Knowing where you are is a (jolly) good place to start


Explanation:
I think this sort of slogan requires you to get away from the original, if you want to avoid its sounding 'clunky'.

I think my suggestion reads smoothly as natural-sounding EN, while retaining the concept behind the source text.

--------------------------------------------------
Note added at 1 hr (2009-02-04 20:26:02 GMT)
--------------------------------------------------

Although it sounds to me rather 'modern' and American, you might wish to consider a variant on the above:

"Knowing where you're at is a good place to start from"

--------------------------------------------------
Note added at 1 day13 hrs (2009-02-06 09:05:20 GMT) Post-grading
--------------------------------------------------

Right, Sophie... it would have helped a bit if you'd give us that rather crucial extra piece of context right from the start, so that we could have known where we were and not been all led up the garden path ;-)

Tony M
France
Local time: 02:56
Native speaker of: Native in EnglishEnglish
PRO pts in category: 130
Notes to answerer
Asker: I would pick your reply, Tony, in another context. I think it sounds best, out of all the proposal. But I know my client, and this is specifically about evaluation/assessement, as in receiving a rating. So i'll have to stick to something a bit closer to the original. Thanks a lot for the input though.
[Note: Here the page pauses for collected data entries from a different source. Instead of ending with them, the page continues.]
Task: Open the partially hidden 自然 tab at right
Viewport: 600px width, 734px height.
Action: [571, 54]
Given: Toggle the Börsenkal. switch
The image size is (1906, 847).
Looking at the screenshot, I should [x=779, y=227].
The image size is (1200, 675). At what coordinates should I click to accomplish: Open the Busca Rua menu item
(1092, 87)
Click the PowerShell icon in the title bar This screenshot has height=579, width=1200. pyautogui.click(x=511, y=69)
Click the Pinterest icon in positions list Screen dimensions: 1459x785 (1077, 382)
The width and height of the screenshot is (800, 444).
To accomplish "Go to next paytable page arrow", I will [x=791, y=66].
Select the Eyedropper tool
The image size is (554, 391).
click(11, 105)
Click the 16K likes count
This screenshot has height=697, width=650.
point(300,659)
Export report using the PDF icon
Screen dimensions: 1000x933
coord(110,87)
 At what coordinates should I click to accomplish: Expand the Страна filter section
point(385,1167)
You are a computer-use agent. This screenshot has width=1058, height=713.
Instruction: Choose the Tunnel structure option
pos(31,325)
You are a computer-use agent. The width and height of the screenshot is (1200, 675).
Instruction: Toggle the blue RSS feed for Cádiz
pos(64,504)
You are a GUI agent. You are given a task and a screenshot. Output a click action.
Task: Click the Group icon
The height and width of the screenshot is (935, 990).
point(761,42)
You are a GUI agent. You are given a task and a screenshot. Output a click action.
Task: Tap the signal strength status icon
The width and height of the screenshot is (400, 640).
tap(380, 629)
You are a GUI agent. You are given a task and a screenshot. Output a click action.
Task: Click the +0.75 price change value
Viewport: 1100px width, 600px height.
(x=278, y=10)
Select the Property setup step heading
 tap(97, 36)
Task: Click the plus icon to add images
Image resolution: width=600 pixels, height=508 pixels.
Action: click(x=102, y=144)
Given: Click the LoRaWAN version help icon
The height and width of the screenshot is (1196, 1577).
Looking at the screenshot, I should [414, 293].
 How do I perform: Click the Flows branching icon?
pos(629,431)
Peer comments on this answer (and responses from the answerer)
agree  Craig Macdonald: It would be hard to beat this one.
21 mins
  -> Thanks a lot, Craig! Most kind...

agree  John Peterson: Although "jolly" always makes me think of this: http://oldpoetry.com/opoem/6280-Charles-Causley-I-Saw-A-Joll...
1 hr
  -> Thanks, John! / Nice one! For me, always conjures up "jolly hockeysticks!" and dear, departed Joyce Grenfell

neutral  MatthewLaSon: Sorry, I misread this last night. You didn't write it the way I thought you did (late last night LOL). It's ok, but it's not correct American English as you know. It's very colloquial, but it's acceptable for very informal language.
6 hrs
  -> Thanks, Matt! You're entitled to your minority opinion. 'to know where you're/it's at' seems to me to be a thoroughly American expression, no?

agree  Clair@Lexeme: I'd go for your first suggestion (but without the "jolly" personally!
12 hrs
  -> Thanks, Clair! Yes, I agree, 'jolly' could only be used with great circumspection.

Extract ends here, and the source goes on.